__Short exercise__
Convert the lines of the entries below, starting at the line that contains "What do you see at coordinates (1107, 336)" and ending at the line that contains "Looking at the image, I should click on (1281, 179).", into a Markdown table with the columns Row and Line. Number each row and leave out blank lines.

__Extracted records__

==*==

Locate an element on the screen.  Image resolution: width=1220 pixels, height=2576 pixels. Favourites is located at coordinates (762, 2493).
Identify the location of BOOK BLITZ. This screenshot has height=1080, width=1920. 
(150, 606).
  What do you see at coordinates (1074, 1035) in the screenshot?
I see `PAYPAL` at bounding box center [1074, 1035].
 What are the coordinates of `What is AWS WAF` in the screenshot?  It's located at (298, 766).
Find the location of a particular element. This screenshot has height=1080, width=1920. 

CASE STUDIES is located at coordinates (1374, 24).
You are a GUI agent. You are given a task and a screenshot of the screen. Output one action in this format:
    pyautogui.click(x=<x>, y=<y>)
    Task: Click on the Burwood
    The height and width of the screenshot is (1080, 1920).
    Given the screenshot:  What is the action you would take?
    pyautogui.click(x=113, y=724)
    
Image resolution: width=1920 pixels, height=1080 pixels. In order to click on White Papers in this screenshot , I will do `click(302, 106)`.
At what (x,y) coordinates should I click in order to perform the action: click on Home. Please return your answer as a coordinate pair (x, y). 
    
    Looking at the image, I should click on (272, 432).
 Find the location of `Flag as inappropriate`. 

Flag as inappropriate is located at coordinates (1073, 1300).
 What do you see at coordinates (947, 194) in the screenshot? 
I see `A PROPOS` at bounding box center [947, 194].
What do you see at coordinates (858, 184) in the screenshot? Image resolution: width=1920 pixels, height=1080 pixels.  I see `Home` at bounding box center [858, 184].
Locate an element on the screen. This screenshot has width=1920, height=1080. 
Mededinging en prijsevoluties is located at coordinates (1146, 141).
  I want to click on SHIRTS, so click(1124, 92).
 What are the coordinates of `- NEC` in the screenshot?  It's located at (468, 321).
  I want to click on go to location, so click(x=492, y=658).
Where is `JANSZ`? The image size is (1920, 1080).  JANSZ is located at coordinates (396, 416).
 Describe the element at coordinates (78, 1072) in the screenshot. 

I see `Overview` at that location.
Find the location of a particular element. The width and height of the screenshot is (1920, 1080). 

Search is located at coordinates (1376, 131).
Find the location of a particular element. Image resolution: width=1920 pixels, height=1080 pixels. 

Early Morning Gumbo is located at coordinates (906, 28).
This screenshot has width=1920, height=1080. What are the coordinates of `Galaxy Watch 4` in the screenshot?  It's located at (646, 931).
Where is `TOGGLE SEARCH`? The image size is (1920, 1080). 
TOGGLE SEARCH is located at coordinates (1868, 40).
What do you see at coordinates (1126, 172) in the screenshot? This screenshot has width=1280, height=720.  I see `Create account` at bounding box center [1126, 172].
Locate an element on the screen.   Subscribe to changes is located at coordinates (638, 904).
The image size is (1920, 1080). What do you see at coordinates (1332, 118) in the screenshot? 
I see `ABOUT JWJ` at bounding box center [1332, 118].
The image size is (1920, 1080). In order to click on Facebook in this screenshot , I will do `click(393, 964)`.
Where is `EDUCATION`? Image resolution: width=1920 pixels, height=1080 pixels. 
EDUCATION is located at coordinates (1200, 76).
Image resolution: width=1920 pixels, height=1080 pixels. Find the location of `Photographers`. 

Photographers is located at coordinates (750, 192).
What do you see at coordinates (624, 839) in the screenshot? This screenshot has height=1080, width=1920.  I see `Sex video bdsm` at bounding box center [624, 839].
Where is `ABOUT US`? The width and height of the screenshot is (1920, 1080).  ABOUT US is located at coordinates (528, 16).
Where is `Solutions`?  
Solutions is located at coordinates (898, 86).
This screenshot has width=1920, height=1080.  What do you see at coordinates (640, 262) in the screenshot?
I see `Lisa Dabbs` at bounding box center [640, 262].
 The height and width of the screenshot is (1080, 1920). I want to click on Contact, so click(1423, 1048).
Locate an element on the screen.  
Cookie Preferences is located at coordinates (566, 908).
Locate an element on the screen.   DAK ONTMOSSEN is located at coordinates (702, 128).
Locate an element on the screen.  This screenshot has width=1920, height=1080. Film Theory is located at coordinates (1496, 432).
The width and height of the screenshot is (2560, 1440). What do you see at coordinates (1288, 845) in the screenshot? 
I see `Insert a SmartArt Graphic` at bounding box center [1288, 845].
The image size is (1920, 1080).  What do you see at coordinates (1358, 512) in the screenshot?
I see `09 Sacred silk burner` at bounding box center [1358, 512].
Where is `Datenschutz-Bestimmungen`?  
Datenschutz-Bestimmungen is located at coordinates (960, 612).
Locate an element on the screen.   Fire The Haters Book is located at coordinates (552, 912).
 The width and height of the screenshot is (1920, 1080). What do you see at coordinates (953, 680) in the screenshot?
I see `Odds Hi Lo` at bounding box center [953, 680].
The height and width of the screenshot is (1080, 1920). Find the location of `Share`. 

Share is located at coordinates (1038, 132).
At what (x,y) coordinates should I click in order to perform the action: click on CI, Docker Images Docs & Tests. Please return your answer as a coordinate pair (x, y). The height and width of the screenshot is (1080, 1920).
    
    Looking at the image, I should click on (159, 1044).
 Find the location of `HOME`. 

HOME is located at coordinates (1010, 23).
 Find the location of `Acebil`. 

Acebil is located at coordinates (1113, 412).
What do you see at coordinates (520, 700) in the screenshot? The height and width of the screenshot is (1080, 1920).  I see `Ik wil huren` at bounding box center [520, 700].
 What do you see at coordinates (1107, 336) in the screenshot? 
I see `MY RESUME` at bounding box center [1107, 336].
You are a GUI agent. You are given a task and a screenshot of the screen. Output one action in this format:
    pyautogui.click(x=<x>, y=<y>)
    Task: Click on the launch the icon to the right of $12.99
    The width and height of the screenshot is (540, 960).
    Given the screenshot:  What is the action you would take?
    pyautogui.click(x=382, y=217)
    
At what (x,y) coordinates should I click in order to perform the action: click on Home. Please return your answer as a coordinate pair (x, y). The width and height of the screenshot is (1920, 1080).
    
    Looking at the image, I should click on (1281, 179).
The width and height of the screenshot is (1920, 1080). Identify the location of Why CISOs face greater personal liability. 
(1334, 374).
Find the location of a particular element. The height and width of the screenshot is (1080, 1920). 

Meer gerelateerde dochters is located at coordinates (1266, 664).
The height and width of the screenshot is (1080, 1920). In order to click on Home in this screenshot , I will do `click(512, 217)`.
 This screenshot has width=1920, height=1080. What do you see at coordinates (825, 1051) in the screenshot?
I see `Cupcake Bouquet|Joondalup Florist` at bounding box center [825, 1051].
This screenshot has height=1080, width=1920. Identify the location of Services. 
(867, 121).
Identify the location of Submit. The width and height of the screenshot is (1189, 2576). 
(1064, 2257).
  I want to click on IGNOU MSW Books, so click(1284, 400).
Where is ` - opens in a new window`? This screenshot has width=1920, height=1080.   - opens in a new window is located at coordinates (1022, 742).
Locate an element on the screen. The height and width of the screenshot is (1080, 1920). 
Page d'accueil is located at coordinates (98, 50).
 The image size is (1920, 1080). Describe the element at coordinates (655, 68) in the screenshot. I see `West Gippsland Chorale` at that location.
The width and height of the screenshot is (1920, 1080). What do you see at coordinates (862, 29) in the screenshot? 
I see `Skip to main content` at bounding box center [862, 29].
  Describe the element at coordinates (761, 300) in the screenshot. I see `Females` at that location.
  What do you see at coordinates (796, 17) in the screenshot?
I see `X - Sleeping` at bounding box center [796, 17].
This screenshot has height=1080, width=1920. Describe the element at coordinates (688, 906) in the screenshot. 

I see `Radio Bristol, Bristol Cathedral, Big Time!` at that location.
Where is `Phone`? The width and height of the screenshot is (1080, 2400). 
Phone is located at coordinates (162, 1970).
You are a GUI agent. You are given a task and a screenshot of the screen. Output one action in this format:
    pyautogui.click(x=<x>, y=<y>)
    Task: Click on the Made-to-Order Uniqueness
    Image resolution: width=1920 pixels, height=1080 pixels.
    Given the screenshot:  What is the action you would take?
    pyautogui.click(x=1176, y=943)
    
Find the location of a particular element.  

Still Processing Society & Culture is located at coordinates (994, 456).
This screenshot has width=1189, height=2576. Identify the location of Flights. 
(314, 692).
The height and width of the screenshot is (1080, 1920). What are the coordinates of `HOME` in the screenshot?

==*==

__In response__
| Row | Line |
|---|---|
| 1 |  What do you see at coordinates (1107, 336) in the screenshot?  |
| 2 | I see `MY RESUME` at bounding box center [1107, 336]. |
| 3 | You are a GUI agent. You are given a task and a screenshot of the screen. Output one action in this format: |
| 4 |     pyautogui.click(x=<x>, y=<y>) |
| 5 |     Task: Click on the launch the icon to the right of $12.99 |
| 6 |     The width and height of the screenshot is (540, 960). |
| 7 |     Given the screenshot:  What is the action you would take? |
| 8 |     pyautogui.click(x=382, y=217) |
| 9 | At what (x,y) coordinates should I click in order to perform the action: click on Home. Please return your answer as a coordinate pair (x, y). The width and height of the screenshot is (1920, 1080). |
| 10 |     Looking at the image, I should click on (1281, 179). |